Components - We can not fairly judge this category as we have only played the prototype.
Value - Fair to good. Since we only have the prototype to go off of at the moment, it is hard to 100% evaluate this category. We do feel like the game for how it plays, is worth the $20, and us backing the game even though we have the prototype in hand should say it all. The developer intends to include a nice board with some real artwork and a few other nice changes; with these it could go from the current fair up to good/above average.
Setup/take down - Lickity-splitity. You shuffle a deck of cards and you put a wood piece representing each player on the board. That's all there is to it!
Length - We finished our games in around 60 minutes. Every game we played finished in around the same amount of time though the developer stated that most of his games and reports from play testers put it at 60-120 minutes. I imagine a big part of what made for these variable times is play styles. People in our group tended to rush for treasures and back to the Well House, where as another table of gamers may have people slowly obtaining treasures while attempting to hamper other players' progress every turn or accumulate defensive items. So again, time for us varied greatly from what the developer has found but that is often common in games with a push your luck aspect like CC has.
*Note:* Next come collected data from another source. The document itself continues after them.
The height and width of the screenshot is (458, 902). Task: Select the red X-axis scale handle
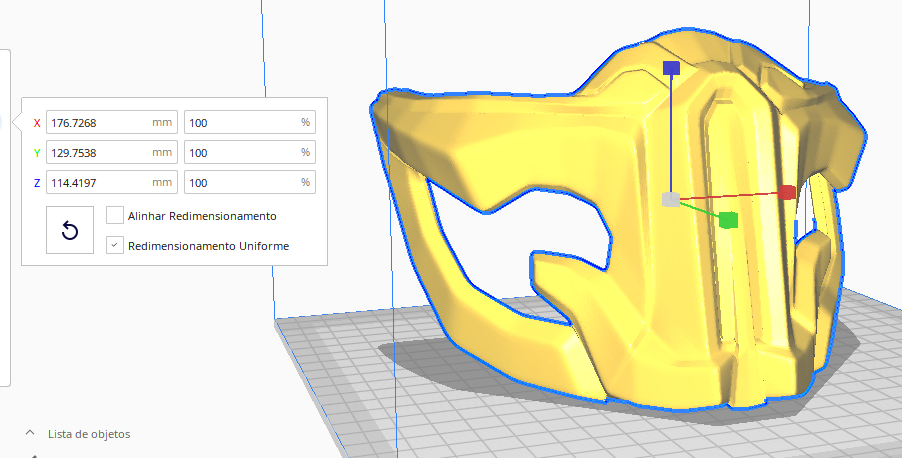(787, 192)
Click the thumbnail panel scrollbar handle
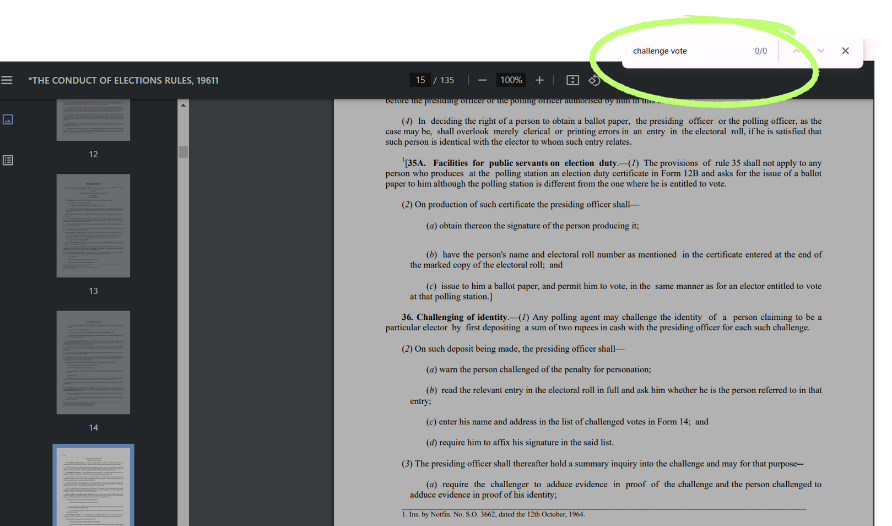The image size is (892, 526). click(183, 152)
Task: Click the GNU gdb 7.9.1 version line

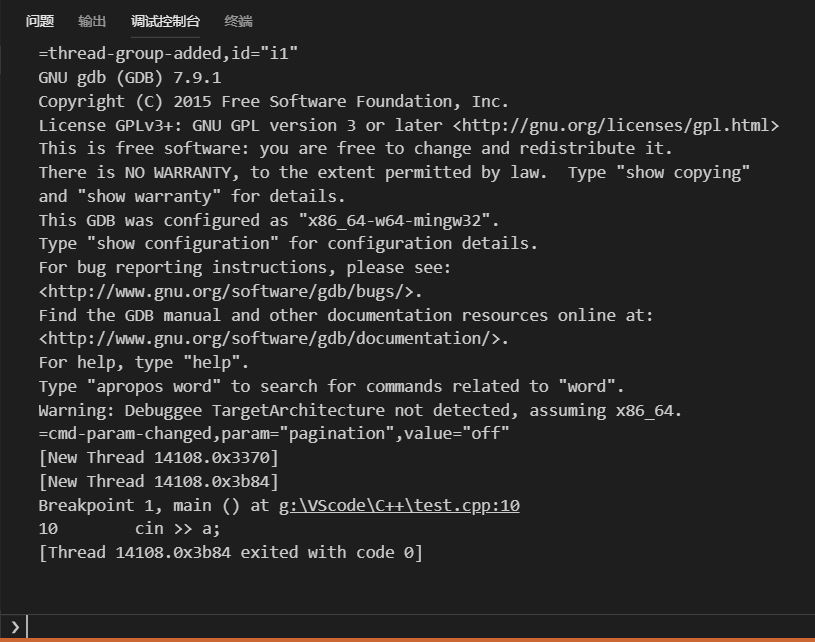Action: (131, 77)
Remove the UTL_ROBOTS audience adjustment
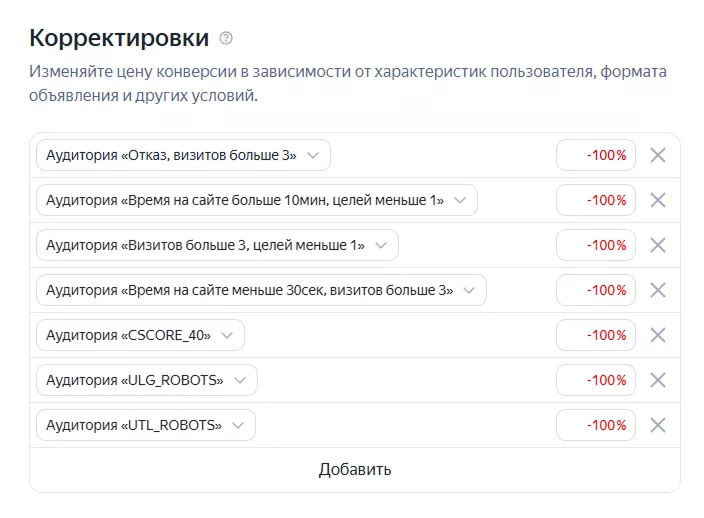704x518 pixels. (x=658, y=425)
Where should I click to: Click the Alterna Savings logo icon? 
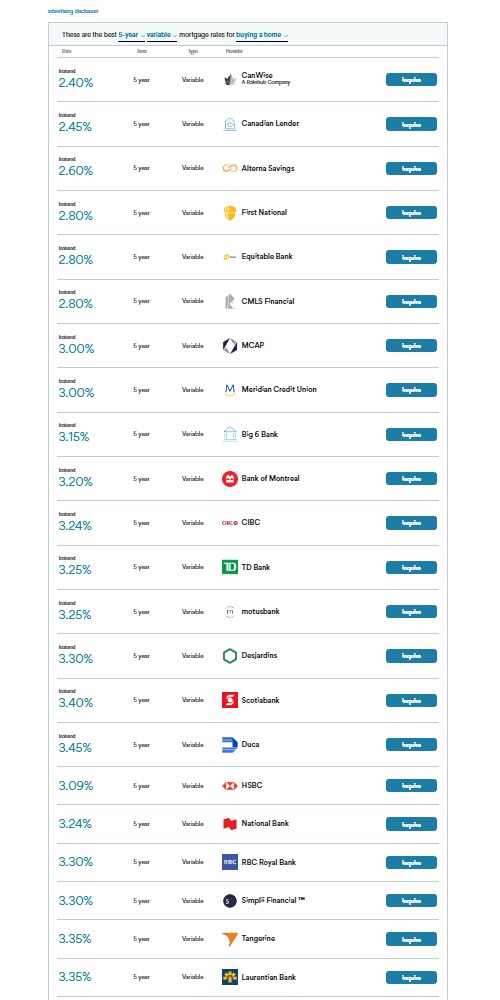(230, 168)
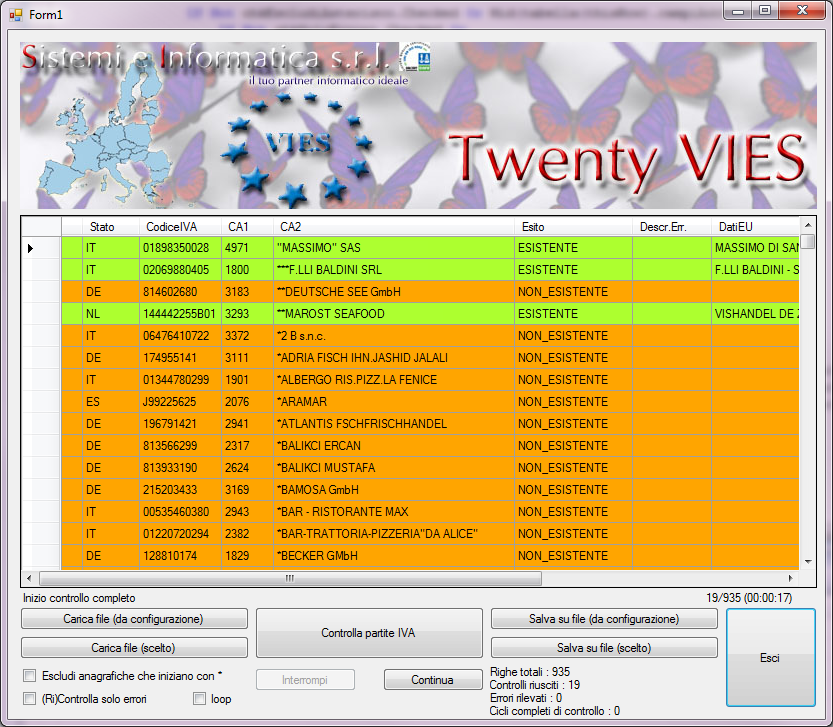
Task: Click the scroll up arrow of the grid
Action: point(808,225)
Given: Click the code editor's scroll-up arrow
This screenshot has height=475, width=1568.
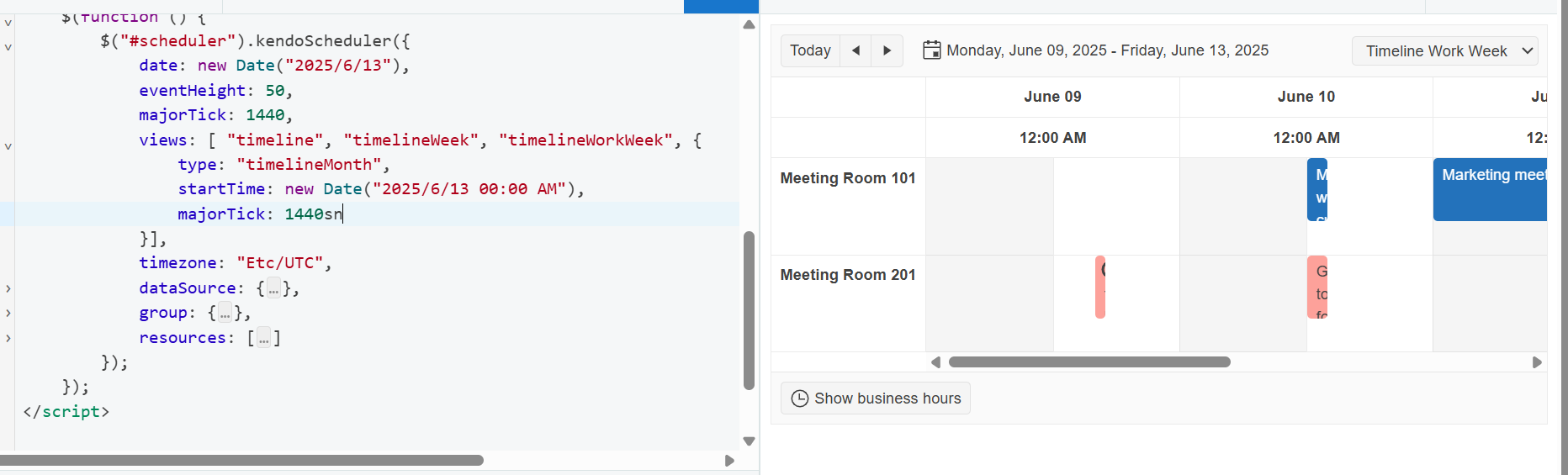Looking at the screenshot, I should (x=749, y=24).

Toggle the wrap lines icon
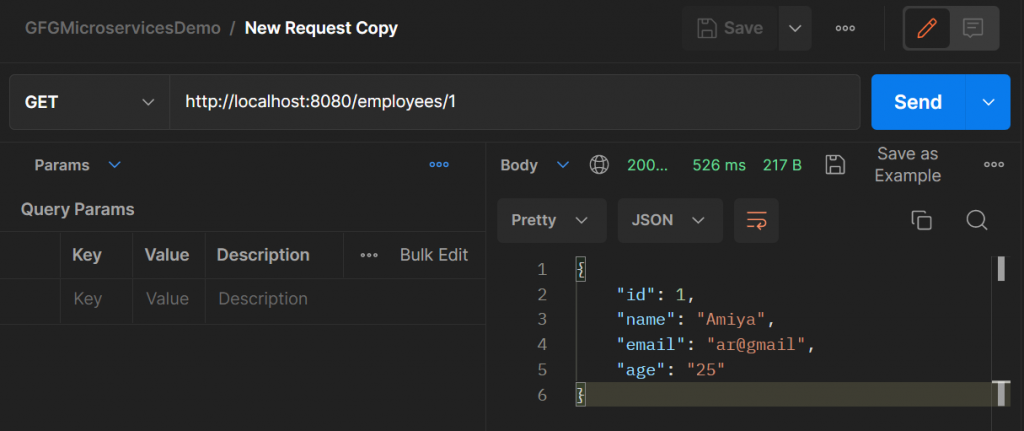pos(756,220)
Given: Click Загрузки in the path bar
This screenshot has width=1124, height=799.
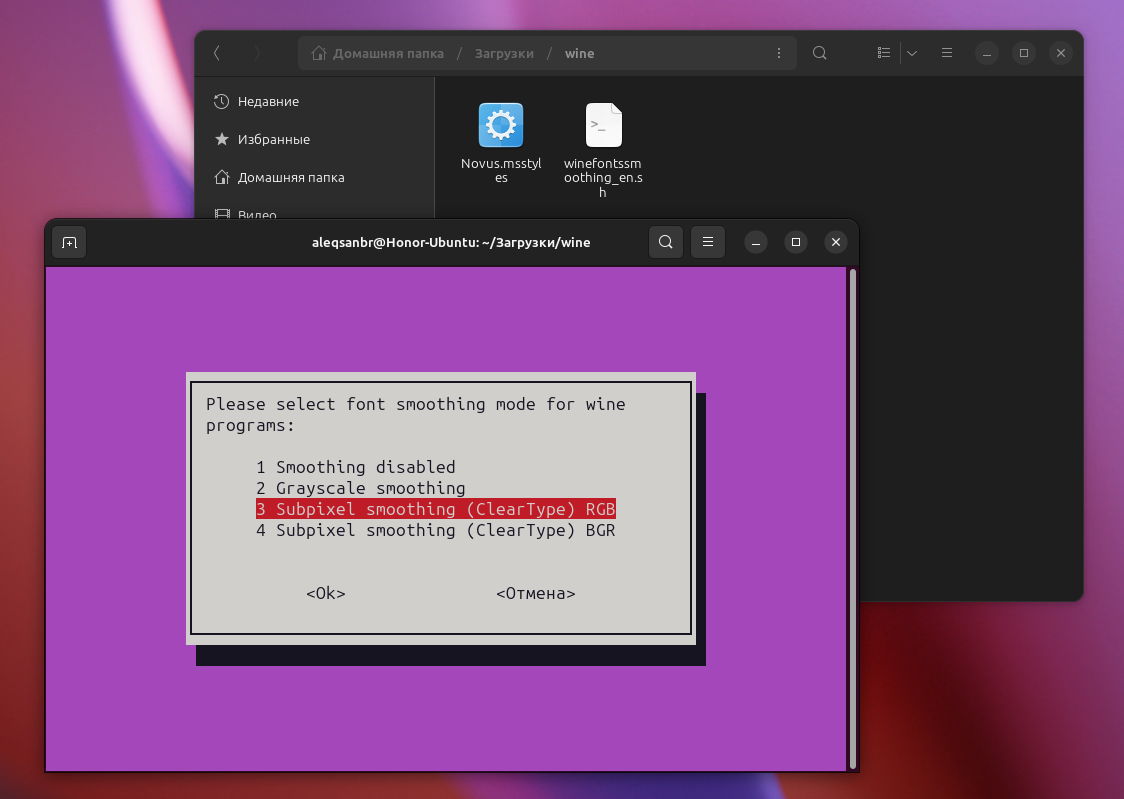Looking at the screenshot, I should pyautogui.click(x=504, y=53).
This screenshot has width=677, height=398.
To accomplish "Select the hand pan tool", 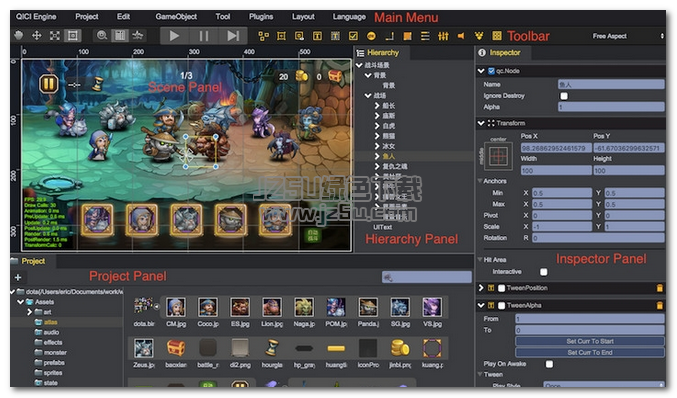I will (19, 35).
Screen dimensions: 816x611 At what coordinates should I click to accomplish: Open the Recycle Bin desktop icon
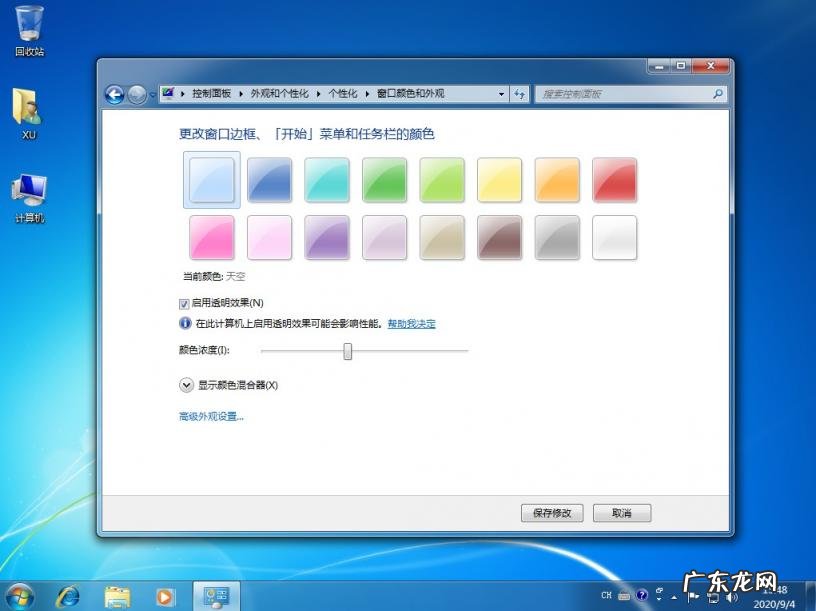(x=29, y=24)
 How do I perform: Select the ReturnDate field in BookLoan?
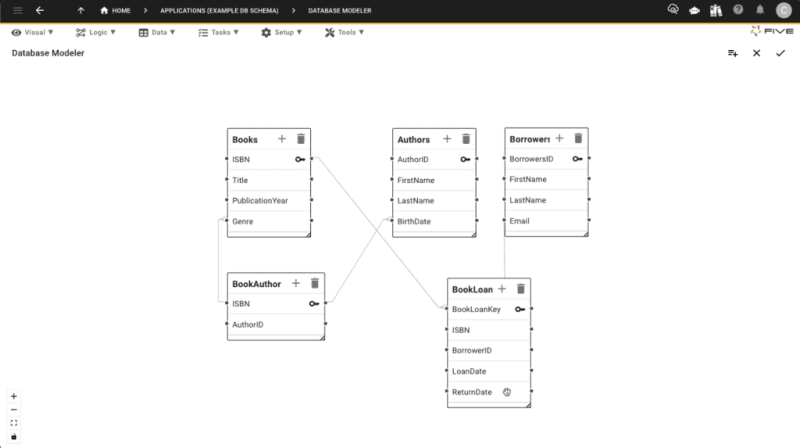472,392
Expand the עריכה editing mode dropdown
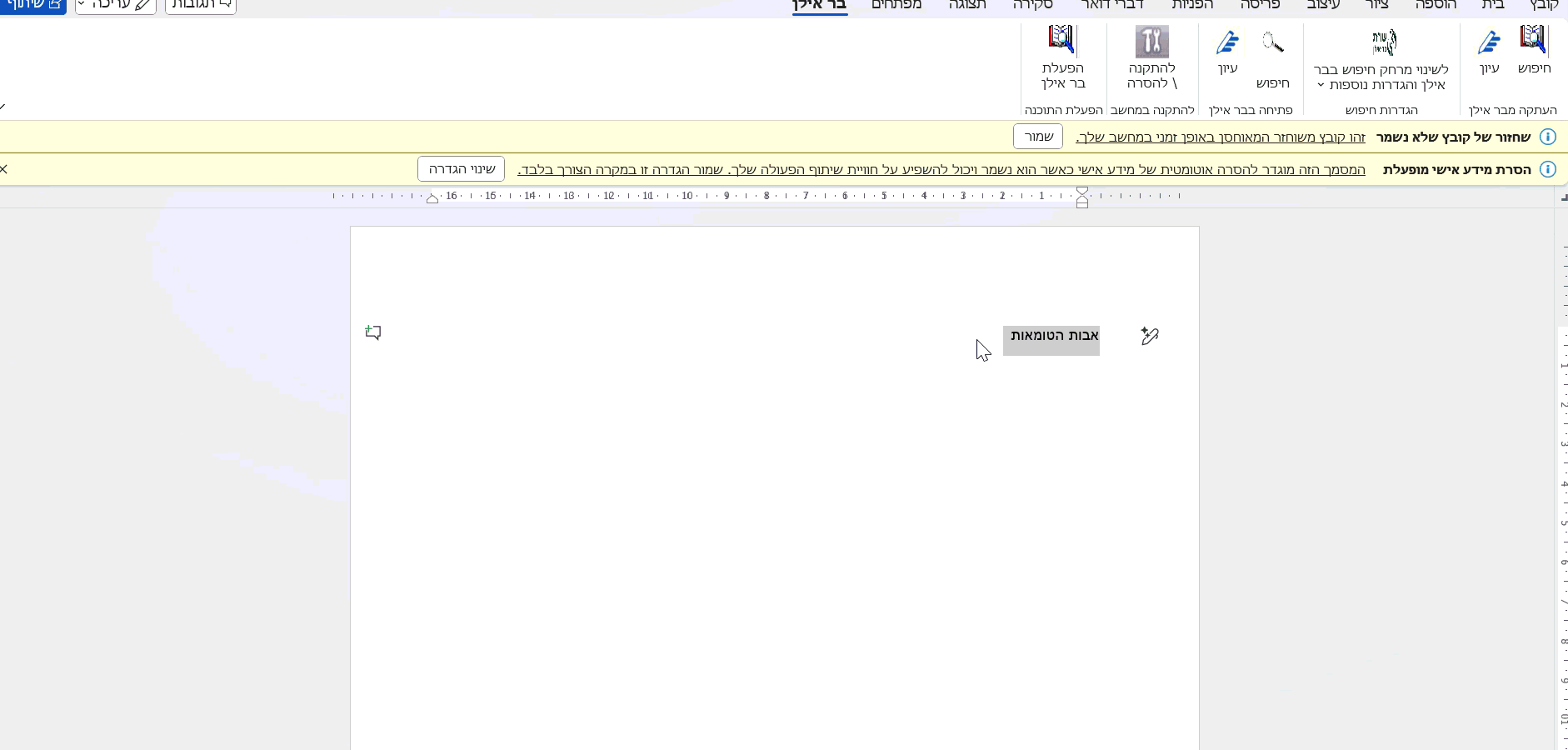Image resolution: width=1568 pixels, height=750 pixels. tap(116, 5)
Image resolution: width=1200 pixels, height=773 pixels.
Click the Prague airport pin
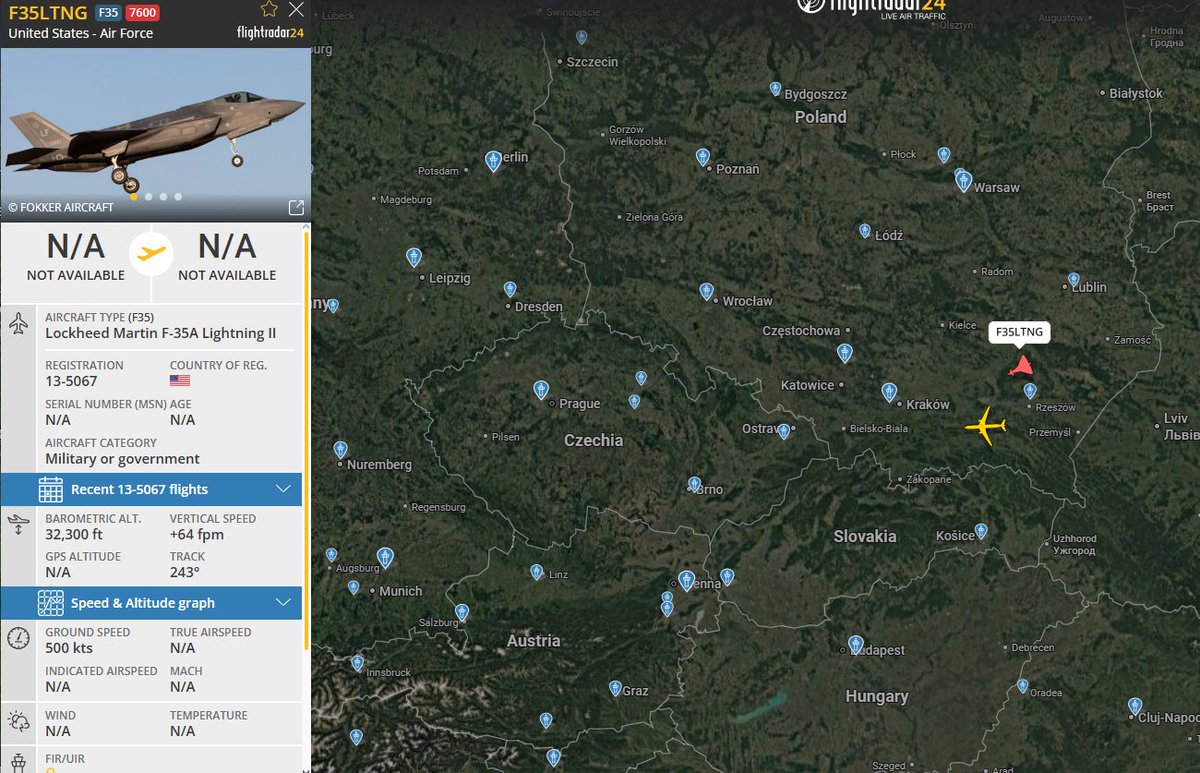[x=541, y=389]
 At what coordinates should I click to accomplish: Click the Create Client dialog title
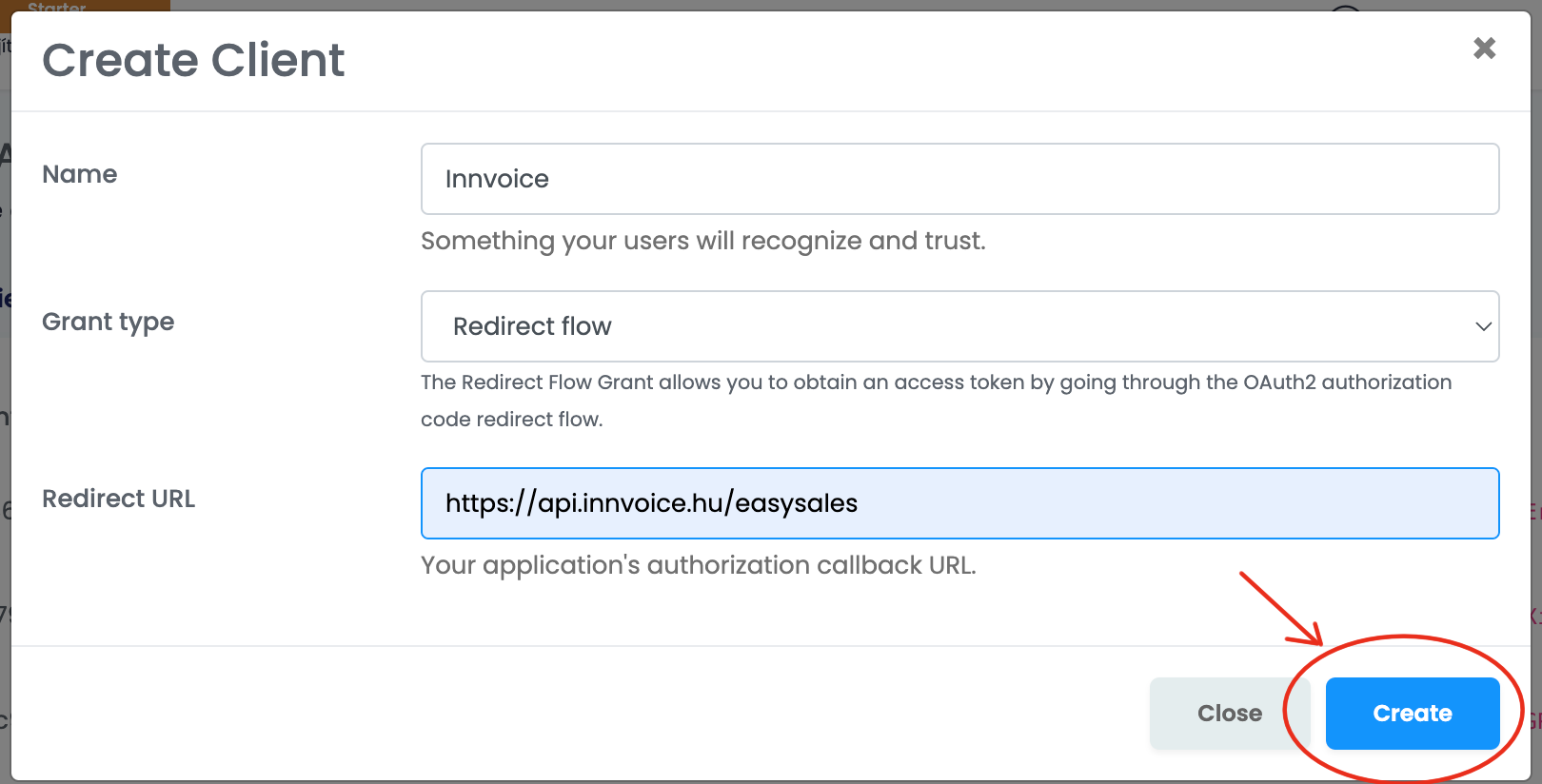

Luck to skill ratio - Above average. We would say CC is about 65% luck and 35% skill. There are decisions to be made and by making the best of a bad or average hand, you stand a chance at winning the game. However, there were plenty of games where one or two players literally did not see more then one or two treasure cards the whole game while other players hands were swamped.
How often does it/will it hit the table - Not that often. I think CC is a good game and one we would recommend people pick up, but we see it largely as a family or filler game. It's the game you play for a light filler at game night or when you have family coming over who do not play a ton of board games.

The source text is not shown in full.